Wednesday, April 7, 2010

Wishbone Ash -Twin Barrels Burning

Twin Barrels Burning saw Wishbone Ash parting company with long time record company MCA Records, with the album being released on AVM Records, a label set up by the band’s manager John Sherry.  It also saw the introduction of bassist Trevor Bolder (ex-David Bowie, Uriah Heep), who had toured with the band in support of the Number The Brave album following John Wetton’s departure.

Recording sessions for the album took place at Jimmy Page’s Sol Studio, Cookham between June and August 1982, Berkshire and were produced by Ashley Howe (a colleague of Trevor Bolder’s from his Uriah Heep days) with engineer Stuart Epps.  The sessions marked a drastic change in musical direction for the
band, with a sound that eschewed the classic Wishbone allmarks of harmony and melody in favour of a more direct, heavy-rock sound (the album coincided with the New Wave of British Heavy Metal movement which was sweeping the UK at the time and had spawned the likes of Iron Maiden, Saxon and Def Leppard).  As Trevor Bolder says, “At the time Laurie was edging the band towards heavier rock along the lines of AC/DC or ZZ Top.  He was very much into ZZ Top and I think you can hear that influence on the album.”

All four members of the band contributed to the songwriting (although Trevor Bolder’s name was, at his insistence, left off the album credits due to a dispute he had with his publisher).

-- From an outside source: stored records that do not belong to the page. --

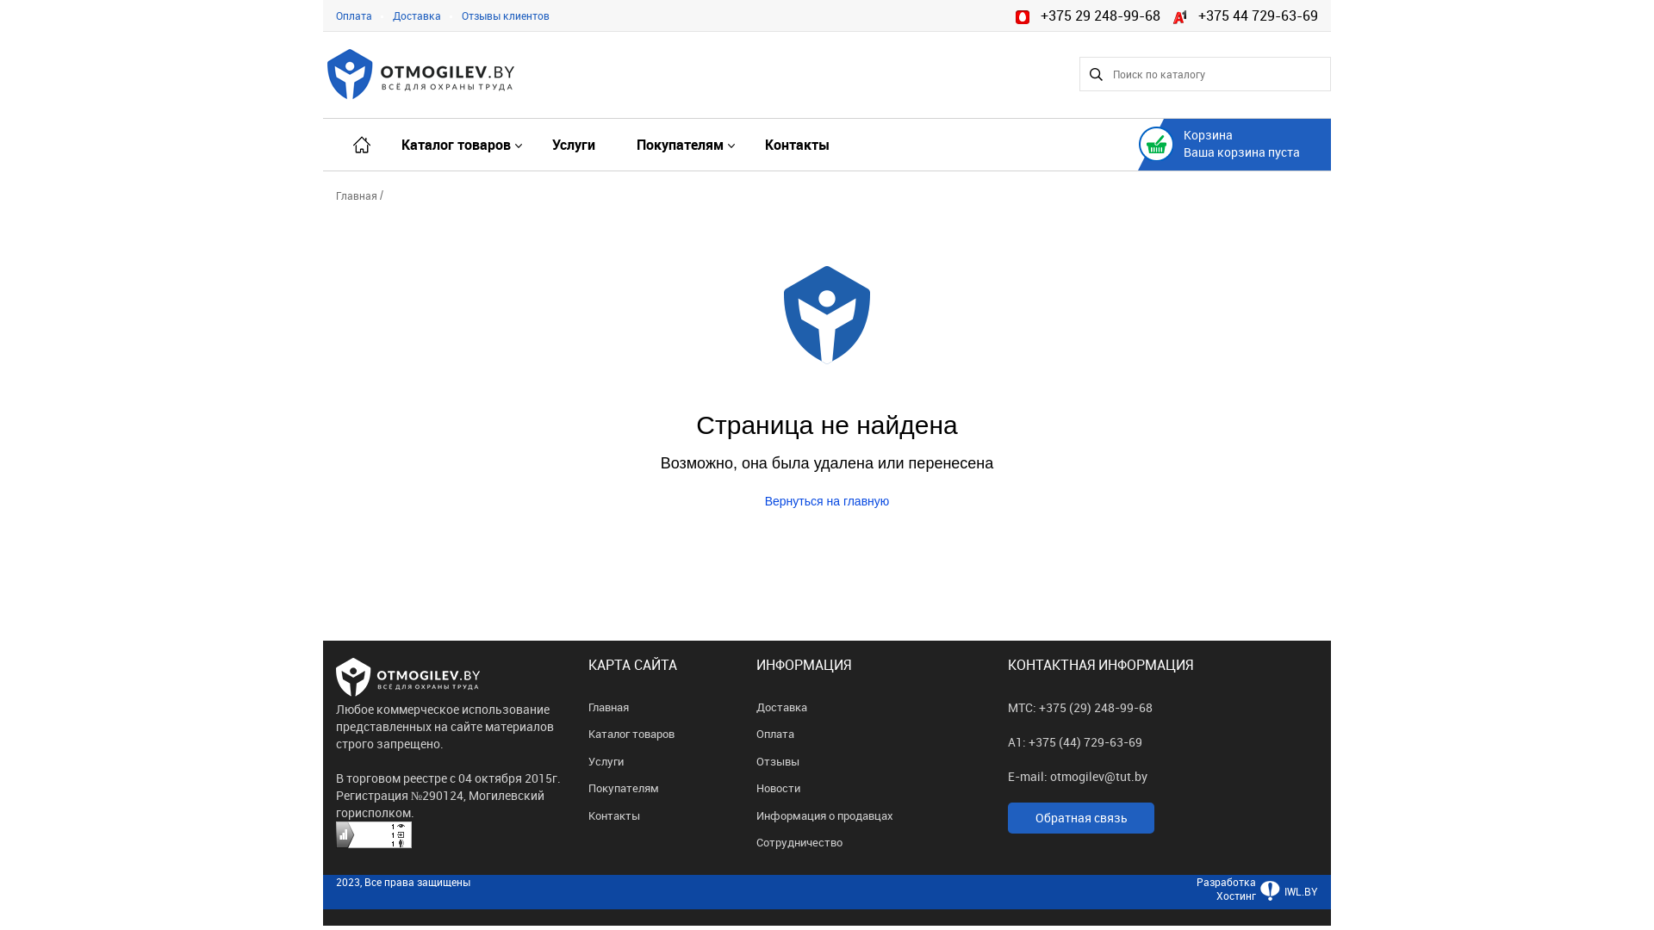 Image resolution: width=1654 pixels, height=930 pixels. Describe the element at coordinates (1256, 899) in the screenshot. I see `'IWL.BY'` at that location.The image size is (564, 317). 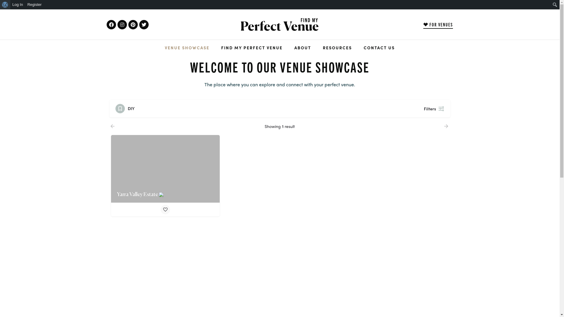 I want to click on 'ABOUT', so click(x=302, y=47).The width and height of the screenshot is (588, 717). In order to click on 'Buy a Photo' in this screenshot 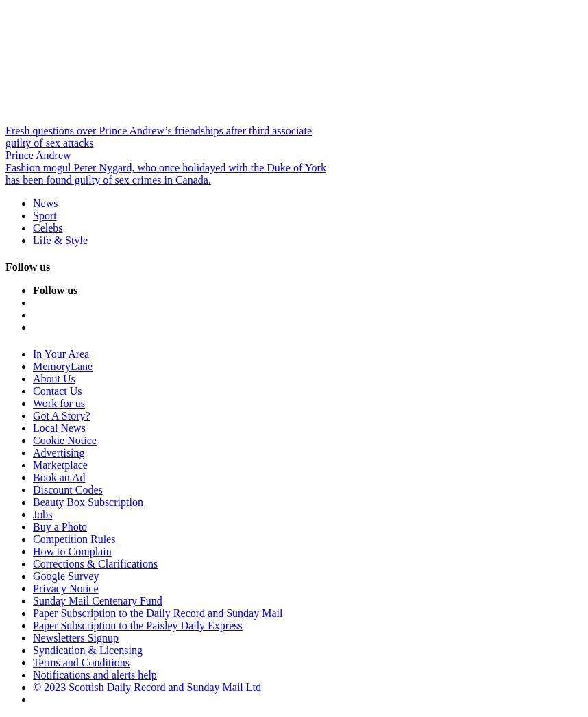, I will do `click(60, 526)`.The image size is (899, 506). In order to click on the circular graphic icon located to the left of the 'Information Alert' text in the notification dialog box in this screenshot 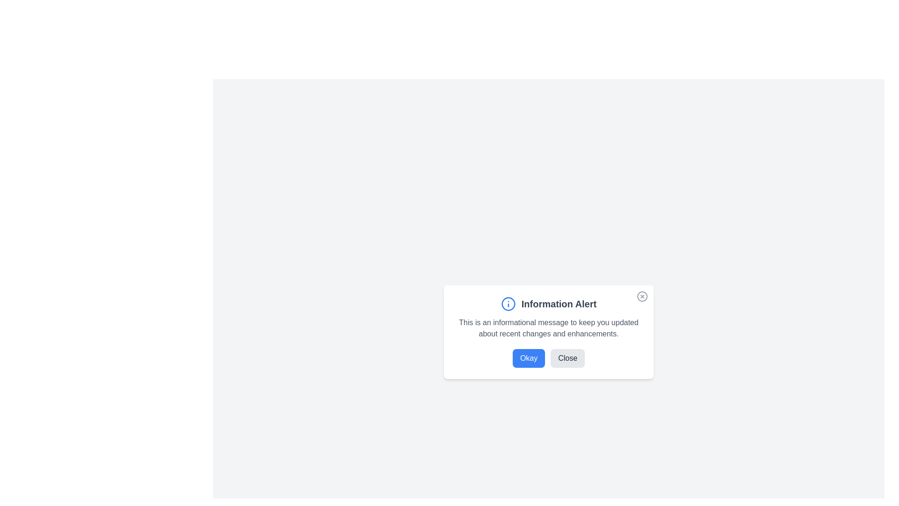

As with Number The Brave, Andy Powell and Laurie Wisefield handled the bulk of the lead vocals (except for   "Hold On", which was sung by Trevor Bolder).                                           American Cover

The guitar playing on Twin Barrels Burning was, as always, admirable and Trevor Bolder proved to be a worthy successor to Turner and Wetton in the bass department.  Vocally, however, there were real deficiencies, with Powell and Wisefield’s vocal ranges being unsuited to the heavier musical style, both sounding strained and uncomfortable at times.  Lyrically, every heavy metal cliché in the book was dragged out with references aplenty to fast cars and chicks on tracks such as "Can’t Fight Love", "Engine Overheat" and "Genevieve".  The album’s cover, depicting a fast car accelerating, was designed by Ian Harris, a friend of Andy Powell.

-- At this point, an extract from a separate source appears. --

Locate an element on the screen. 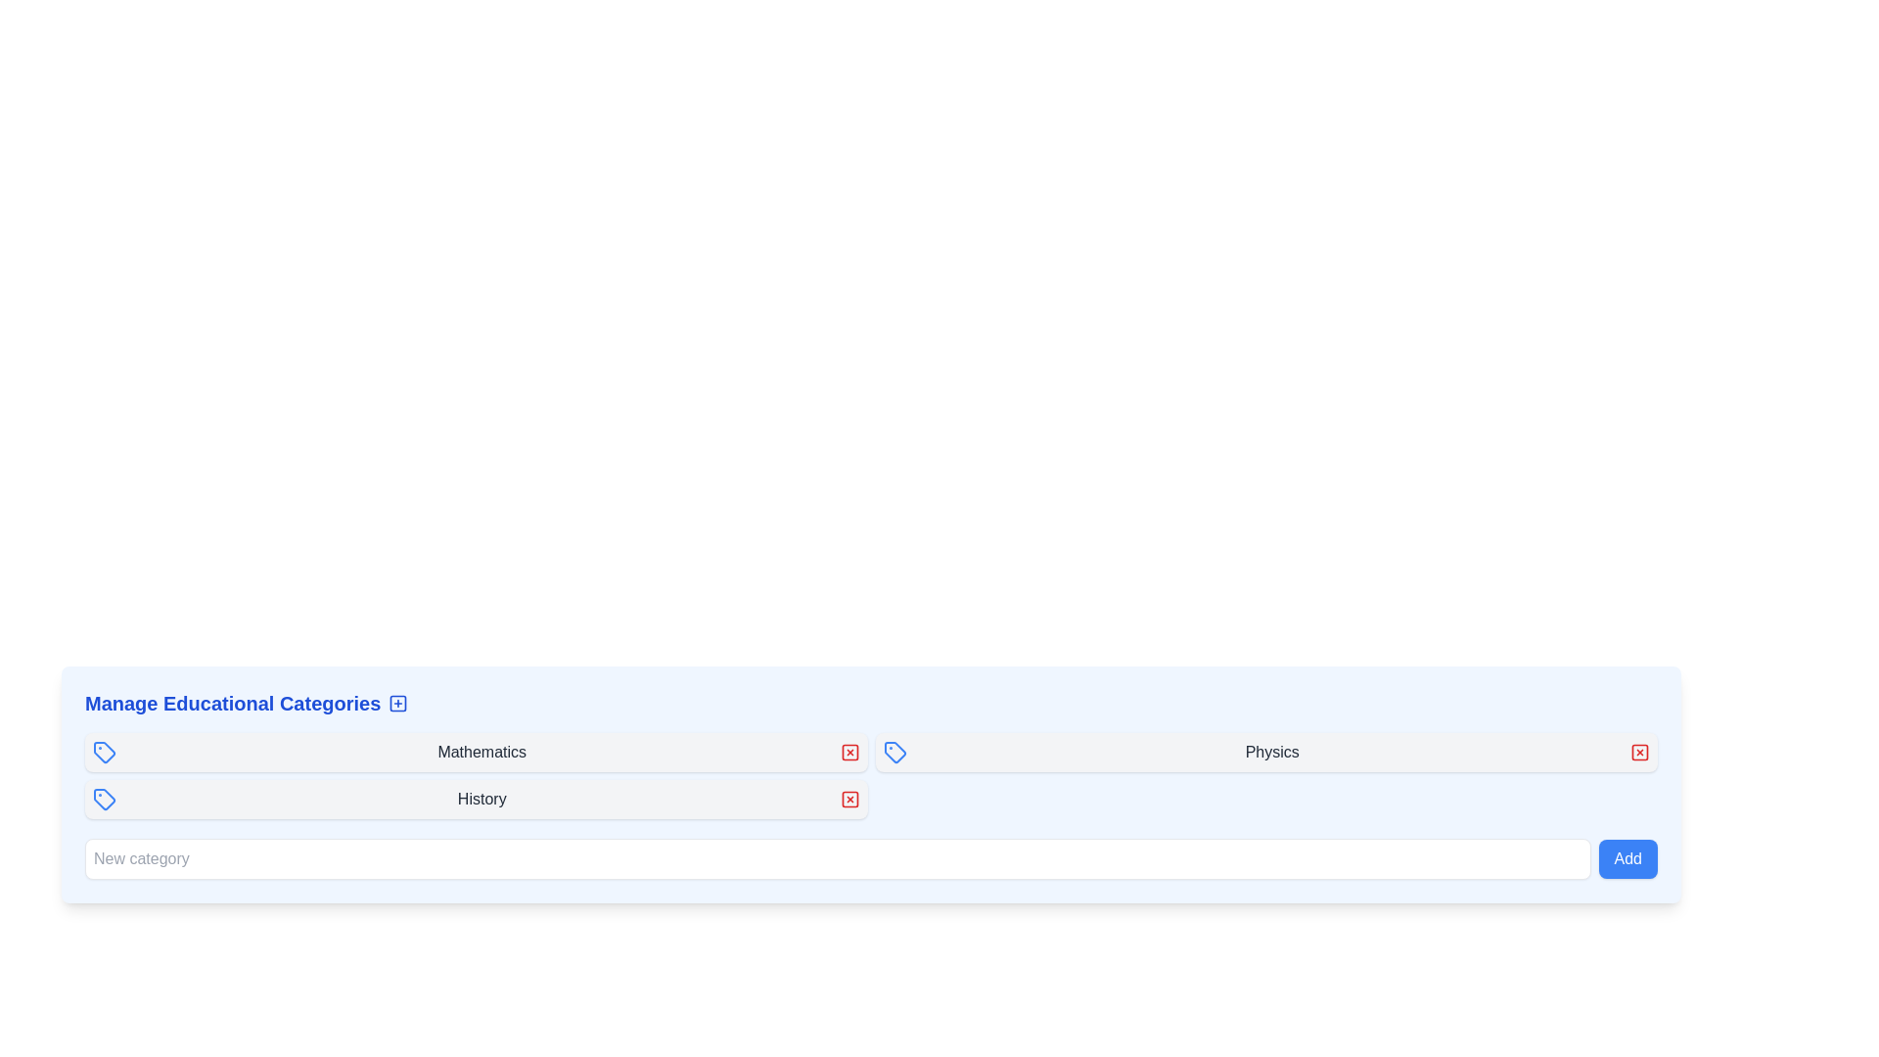 This screenshot has height=1057, width=1879. label 'History' from the Entry row with a light gray background, tag icon on the left, and red 'X' icon on the right, located in the third position of the 'Manage Educational Categories' grid is located at coordinates (476, 799).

The change of musical direction did not stop the album from achieving Wishbone’s highest chart position since New England, peaking at number 22 on the UK chart.  Certain elements of the music press gave the album rave reviews, in particular UK heavy metal magazine Kerrang.  However, while the album may initially have seemed a success, the band’s new direction alienated many long-time supporters and would be the band’s final album chart placing.

The Tracks

1) Engine Overheat 
2) Can't Fight Love 
3) No More Lonely Nights 
4) Wind Up 
5) Streets Of Shame 
6) My Guitar 
7) Hold On 
8) Genevieve 
9) Angels Have Mercy

The Band

Line-up: Andy Powell (guitar/vocals)
Laurie Wisefield (guitar/vocals)
Steve Upton (drums)
Trevor Bolder (bass/vocals)

Produced by: Ashley Howe, Stuart Epps 
(except My Guitar produced by, Nigel Gray)
Guess what i am sat here in Edinburgh with What was my best man and he has given me access to a pc so here is my first holiday post


1 comment:

  1. Yes, although Laurie Wisefield & Andy Powell are limited singers, they put heart and guts in their rendition of their songs and I've been appreciating this album since a long time. Wisefield did excellent solos in the concert version of "No More Lonely Nights" you can hear on the DVD "25th Anniversary of the Marquee".